■ LIST OF TASKS ■
[1] In the snowboard article, what score did McMorris earn on his second run?
[2] From the snowboard article, extract the part that opens with the words containing "McMorris went even" and closes with "a decade ago.".

■ READING PASSAGE ■
— Begin —
McMorris, a Saskatchewan rider, blew away the snowboard slopestyle field at the Dew Tour iON Mountain Championships in Breckenridge, Colo. The two-time reigning Winter X Games champion had the best opening run, a conservative (for him) ride that scored 95.00 points.

McMorris went even bigger in his second run, landing a triple cork on the final jump for a 97.80.

“If everything was going good the last run, I was going to do it [the triple],” McMorris, who qualified into the final in 11th place, said on NBCSN. “Sure enough I was headed into the last jump, and I did it. It felt really good.

“I feel like I did my best.”

White led qualifying with a 93.20 on Friday before suffering an ankle injury in Saturday’s halfpipe final.

McMorris, 20, took the mantle as world’s best slopestyle snowboarder after White ruled the discipline a decade ago.

White, 27, won every X Games title from 2003 to 2006 before focusing more on halfpipe. White was fifth at the most recent X Games in January, won by McMorris. He missed Sunday’s anticipated rematch with an ankle injury.
— End —
■ SUPPLIED INFORMATION ■
— Begin —
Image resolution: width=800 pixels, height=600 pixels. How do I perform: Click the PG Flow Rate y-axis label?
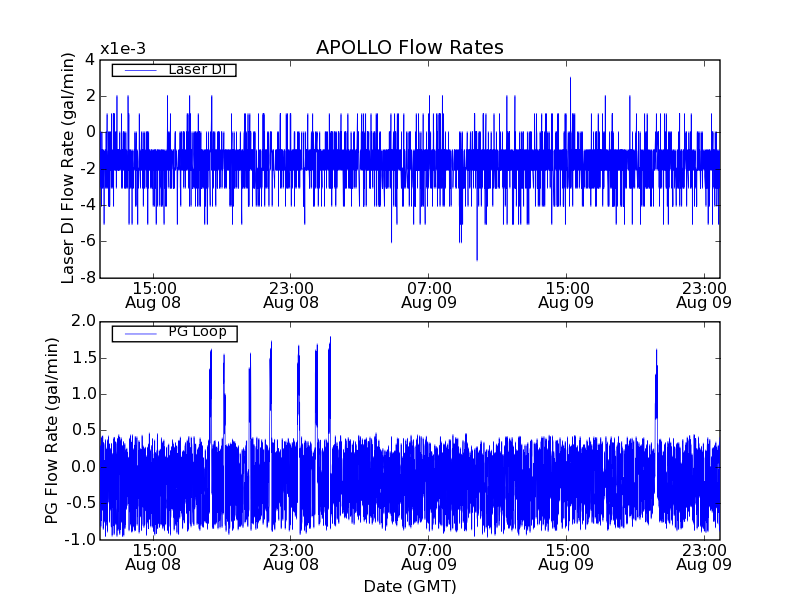pos(52,430)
— End —
■ OUTPUTS BY TASK ■
[1] 97.80

[2]
McMorris went even bigger in his second run, landing a triple cork on the final jump for a 97.80.

“If everything was going good the last run, I was going to do it [the triple],” McMorris, who qualified into the final in 11th place, said on NBCSN. “Sure enough I was headed into the last jump, and I did it. It felt really good.

“I feel like I did my best.”

White led qualifying with a 93.20 on Friday before suffering an ankle injury in Saturday’s halfpipe final.

McMorris, 20, took the mantle as world’s best slopestyle snowboarder after White ruled the discipline a decade ago.